While laying out the overall perspective of Chinese policy heading following the 19th Party Congress, he identified one major requirement, one main task, and three major battles. The major requirement was transforming the economy from high-speed growth to high-quality development, moving from an economy of "is it enough" to one based on "is it good enough", Liu said. The short term goal was to move from a per capita income of $8,000 to $10,000 and higher by 2020. The main task was to apply supply-side economic reform to the economy. This includes cutting excess capacity, reducing inventory in housing, and bringing down the debt leverage ratio. The three battles were preventing risks, particularly financial risks, poverty reduction, and eliminating pollution. The purpose, he said, was
"to bring the financial system into better conformity, prevent financial risks, and make the financial system more adaptable in order to better serve the real economy." Liu noted that the international community was closely following the Chinese efforts.
Liu then drew the connections to the world financial system:
"In addition, strengthening risk awareness and changing market expectations and implicit assurances with regard to moral hazard have created important psychological conditions for us to prevent and control financial risk. I would like to highlight that the build-up of China's financial risks and our response to them are closely related to the changing global market. That is why we welcome the participation and cooperation of the international community in China's endeavor to address financial risk as it is part and parcel of global efforts to maintain economic stability," Liu said.
Then, after some comments on the significance of the Belt and Road Initiative, which he again reiterated, was open to all nations, he returned to the financial crisis. While noting the first signs of recovery last year and the possibility of a cyclical upswing, he also issued a warning.
"At such a critical moment we must focus on the spillovers of the monetary policy of the world's major economies and to changes in the debt, equity, and commodity markets in the short term. In the medium term we need to pay attention to the question of labor productivity and to the changing savings rates in the large economies... Meanwhile, deep-seated problems in the world economy have yet to be fixed. Multiple risks and considerable uncertainties come in the form of high debt, asset bubbles, protectionism, and the escalation of global and regional hot-spots. To turn cyclical recovery into sustainable growth, we need concerted global efforts."
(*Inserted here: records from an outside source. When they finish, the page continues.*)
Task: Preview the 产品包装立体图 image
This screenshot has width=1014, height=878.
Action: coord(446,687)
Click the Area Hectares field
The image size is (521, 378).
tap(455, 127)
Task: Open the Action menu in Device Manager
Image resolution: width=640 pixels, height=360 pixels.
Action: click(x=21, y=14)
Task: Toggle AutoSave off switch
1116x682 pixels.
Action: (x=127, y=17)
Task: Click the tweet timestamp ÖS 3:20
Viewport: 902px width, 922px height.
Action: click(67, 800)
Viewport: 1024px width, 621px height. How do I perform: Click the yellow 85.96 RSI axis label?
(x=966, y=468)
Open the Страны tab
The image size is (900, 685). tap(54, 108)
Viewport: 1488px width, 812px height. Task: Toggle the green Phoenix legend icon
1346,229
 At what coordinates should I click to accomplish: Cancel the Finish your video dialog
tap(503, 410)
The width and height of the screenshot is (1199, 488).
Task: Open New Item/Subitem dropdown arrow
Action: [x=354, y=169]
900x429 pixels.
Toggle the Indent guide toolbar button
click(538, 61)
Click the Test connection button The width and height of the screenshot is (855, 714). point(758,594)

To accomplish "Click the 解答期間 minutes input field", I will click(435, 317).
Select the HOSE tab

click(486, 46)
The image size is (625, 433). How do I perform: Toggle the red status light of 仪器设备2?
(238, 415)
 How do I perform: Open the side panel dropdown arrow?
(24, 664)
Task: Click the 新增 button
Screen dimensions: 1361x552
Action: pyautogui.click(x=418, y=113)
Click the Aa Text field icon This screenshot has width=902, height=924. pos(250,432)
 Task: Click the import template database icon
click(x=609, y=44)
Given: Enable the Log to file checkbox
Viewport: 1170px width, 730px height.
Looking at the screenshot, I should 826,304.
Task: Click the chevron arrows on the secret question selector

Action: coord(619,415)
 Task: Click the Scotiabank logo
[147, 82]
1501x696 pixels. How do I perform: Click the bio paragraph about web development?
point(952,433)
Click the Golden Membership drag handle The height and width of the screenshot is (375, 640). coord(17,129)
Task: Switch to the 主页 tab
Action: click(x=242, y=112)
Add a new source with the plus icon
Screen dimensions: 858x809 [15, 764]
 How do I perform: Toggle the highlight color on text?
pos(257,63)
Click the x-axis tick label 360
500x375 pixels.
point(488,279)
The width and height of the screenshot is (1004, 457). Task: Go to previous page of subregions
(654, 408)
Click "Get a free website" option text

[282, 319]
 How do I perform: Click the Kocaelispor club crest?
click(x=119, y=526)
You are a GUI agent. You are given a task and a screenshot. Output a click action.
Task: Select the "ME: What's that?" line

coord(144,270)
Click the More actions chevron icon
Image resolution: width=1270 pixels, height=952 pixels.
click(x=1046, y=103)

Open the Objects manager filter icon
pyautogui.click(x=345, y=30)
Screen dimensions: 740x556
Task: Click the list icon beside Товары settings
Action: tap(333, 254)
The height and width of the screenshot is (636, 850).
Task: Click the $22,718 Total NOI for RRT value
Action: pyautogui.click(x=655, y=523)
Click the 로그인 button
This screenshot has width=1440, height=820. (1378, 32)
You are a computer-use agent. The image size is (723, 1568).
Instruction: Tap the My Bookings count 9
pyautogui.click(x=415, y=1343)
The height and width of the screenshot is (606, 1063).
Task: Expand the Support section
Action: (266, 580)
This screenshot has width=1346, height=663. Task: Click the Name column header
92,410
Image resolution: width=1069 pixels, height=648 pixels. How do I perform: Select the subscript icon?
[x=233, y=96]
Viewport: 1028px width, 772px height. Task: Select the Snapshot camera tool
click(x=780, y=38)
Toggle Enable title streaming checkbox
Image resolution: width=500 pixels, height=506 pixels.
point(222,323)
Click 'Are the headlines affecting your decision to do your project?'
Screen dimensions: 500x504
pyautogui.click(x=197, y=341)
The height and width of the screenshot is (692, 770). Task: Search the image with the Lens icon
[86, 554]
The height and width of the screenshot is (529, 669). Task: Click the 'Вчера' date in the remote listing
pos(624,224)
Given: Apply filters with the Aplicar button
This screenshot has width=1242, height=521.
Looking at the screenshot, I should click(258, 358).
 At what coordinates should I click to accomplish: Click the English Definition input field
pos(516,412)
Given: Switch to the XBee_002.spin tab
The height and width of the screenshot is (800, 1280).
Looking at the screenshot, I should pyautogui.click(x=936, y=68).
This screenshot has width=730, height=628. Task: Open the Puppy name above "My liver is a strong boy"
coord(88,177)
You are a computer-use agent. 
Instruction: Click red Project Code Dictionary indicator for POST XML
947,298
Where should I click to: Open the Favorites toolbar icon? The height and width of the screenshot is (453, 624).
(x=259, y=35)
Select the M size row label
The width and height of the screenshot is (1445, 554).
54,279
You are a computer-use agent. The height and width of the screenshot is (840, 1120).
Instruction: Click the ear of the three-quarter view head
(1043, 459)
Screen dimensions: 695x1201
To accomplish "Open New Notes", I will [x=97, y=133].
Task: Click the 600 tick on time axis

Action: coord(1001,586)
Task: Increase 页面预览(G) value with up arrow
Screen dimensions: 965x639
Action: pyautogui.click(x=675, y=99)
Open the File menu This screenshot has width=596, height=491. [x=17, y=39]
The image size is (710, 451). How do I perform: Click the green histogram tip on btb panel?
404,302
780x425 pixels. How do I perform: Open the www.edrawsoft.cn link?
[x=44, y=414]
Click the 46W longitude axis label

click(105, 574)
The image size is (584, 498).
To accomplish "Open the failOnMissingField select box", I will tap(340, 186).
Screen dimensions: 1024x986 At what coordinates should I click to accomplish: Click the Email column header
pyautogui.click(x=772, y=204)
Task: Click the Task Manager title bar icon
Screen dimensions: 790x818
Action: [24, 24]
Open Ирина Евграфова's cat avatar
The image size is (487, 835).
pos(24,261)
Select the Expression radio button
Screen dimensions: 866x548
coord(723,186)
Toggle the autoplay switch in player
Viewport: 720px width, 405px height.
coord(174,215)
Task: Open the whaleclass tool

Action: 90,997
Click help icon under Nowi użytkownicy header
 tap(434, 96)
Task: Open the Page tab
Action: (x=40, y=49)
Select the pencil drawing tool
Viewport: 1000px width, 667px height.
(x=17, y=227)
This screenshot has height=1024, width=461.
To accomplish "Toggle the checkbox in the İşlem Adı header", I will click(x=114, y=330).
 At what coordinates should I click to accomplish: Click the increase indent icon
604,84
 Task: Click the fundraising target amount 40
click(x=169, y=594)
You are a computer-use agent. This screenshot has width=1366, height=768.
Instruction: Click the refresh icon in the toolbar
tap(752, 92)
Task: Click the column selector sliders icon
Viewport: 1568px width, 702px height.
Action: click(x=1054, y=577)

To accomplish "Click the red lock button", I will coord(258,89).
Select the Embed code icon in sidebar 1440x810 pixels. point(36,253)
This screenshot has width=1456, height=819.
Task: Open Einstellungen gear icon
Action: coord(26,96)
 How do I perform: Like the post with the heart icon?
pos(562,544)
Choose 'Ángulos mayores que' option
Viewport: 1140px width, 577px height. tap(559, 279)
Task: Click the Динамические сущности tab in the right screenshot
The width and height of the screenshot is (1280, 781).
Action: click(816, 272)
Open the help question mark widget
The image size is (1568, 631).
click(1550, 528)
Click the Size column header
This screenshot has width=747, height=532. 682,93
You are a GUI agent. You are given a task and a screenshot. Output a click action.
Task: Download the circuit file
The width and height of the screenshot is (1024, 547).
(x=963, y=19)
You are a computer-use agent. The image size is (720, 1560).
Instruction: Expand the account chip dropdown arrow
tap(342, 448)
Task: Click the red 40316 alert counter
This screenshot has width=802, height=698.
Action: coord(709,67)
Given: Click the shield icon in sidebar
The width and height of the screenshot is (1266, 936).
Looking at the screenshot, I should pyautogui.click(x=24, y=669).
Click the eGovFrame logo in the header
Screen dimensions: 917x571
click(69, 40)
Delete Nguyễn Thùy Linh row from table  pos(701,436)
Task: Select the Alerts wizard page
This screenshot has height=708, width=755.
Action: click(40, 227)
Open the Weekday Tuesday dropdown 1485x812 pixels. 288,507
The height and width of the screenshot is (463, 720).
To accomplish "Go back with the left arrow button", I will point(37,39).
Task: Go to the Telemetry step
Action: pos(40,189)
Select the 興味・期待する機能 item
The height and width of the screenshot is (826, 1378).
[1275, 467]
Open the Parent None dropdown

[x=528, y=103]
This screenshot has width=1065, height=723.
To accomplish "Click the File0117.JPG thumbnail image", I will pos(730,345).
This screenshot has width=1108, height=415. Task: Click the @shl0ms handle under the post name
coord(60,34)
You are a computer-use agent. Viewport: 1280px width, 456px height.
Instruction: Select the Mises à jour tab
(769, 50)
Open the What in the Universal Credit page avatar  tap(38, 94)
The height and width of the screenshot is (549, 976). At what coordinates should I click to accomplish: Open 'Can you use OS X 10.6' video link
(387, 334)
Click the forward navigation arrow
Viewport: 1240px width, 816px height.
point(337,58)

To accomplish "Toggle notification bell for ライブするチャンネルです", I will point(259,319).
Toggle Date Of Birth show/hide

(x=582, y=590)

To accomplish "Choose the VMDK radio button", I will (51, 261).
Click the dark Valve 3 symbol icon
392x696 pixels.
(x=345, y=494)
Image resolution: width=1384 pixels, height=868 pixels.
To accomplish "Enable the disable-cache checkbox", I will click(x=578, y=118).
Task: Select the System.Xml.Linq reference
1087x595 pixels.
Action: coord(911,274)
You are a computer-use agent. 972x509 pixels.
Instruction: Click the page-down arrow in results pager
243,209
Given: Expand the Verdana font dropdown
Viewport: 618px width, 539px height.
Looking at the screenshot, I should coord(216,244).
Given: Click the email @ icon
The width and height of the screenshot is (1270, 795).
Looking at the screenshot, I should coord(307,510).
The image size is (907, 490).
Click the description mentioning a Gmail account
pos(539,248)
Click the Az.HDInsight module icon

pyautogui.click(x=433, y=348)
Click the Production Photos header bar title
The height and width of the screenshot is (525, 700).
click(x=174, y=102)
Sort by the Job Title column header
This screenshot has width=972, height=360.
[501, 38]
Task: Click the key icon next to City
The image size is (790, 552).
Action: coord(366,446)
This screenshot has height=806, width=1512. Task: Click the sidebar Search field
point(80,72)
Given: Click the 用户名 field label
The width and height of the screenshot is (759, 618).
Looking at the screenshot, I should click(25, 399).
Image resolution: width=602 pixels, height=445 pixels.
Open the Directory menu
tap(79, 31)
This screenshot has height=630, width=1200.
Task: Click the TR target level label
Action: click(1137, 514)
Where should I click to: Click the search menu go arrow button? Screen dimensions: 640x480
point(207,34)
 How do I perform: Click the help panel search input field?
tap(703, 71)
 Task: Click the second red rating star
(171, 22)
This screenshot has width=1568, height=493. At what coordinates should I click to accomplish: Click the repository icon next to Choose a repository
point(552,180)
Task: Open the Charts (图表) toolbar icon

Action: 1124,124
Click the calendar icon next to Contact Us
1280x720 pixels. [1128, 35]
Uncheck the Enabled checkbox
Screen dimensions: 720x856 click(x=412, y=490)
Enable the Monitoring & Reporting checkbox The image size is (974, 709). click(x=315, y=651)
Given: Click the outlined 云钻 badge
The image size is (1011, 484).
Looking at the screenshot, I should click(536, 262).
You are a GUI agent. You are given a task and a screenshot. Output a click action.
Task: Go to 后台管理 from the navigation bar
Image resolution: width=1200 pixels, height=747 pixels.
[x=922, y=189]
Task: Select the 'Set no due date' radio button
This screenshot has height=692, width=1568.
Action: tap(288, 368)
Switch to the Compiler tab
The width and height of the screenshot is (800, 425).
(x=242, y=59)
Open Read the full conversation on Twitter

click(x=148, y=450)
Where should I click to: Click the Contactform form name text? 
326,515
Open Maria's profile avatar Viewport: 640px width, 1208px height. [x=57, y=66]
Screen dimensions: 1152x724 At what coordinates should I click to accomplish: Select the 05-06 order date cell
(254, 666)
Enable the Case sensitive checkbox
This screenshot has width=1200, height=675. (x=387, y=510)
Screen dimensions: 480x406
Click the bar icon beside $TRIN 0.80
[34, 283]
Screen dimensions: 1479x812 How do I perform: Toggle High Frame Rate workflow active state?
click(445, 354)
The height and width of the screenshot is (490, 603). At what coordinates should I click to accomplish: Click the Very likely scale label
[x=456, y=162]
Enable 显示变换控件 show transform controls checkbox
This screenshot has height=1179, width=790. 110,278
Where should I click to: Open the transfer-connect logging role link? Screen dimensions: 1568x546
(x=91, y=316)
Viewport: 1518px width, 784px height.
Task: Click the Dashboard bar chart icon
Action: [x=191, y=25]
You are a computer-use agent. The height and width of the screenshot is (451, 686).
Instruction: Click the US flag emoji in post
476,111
Other important China statistics to be noted in his speech: the contribution of consumption to economic growth has now reached 58%, an increase of 4% over the previous five years; the proportion of service industry to GDP has reached 60%; and over the past five years, 80 million people have moved to urban areas, with urbanization now at 58.52%.
Liu concluded his speech by referring to President Xi's appeal last year to a community of shared future for mankind, which was praised several times by Karl Schwab, the president of the World Economic Forum, who introduced Liu He and who moderated the following discussion.
"As long as we firmly establish the awareness of the community of human destiny and work together to help each other and overcome difficulties, we will certainly be able to make the world a better place."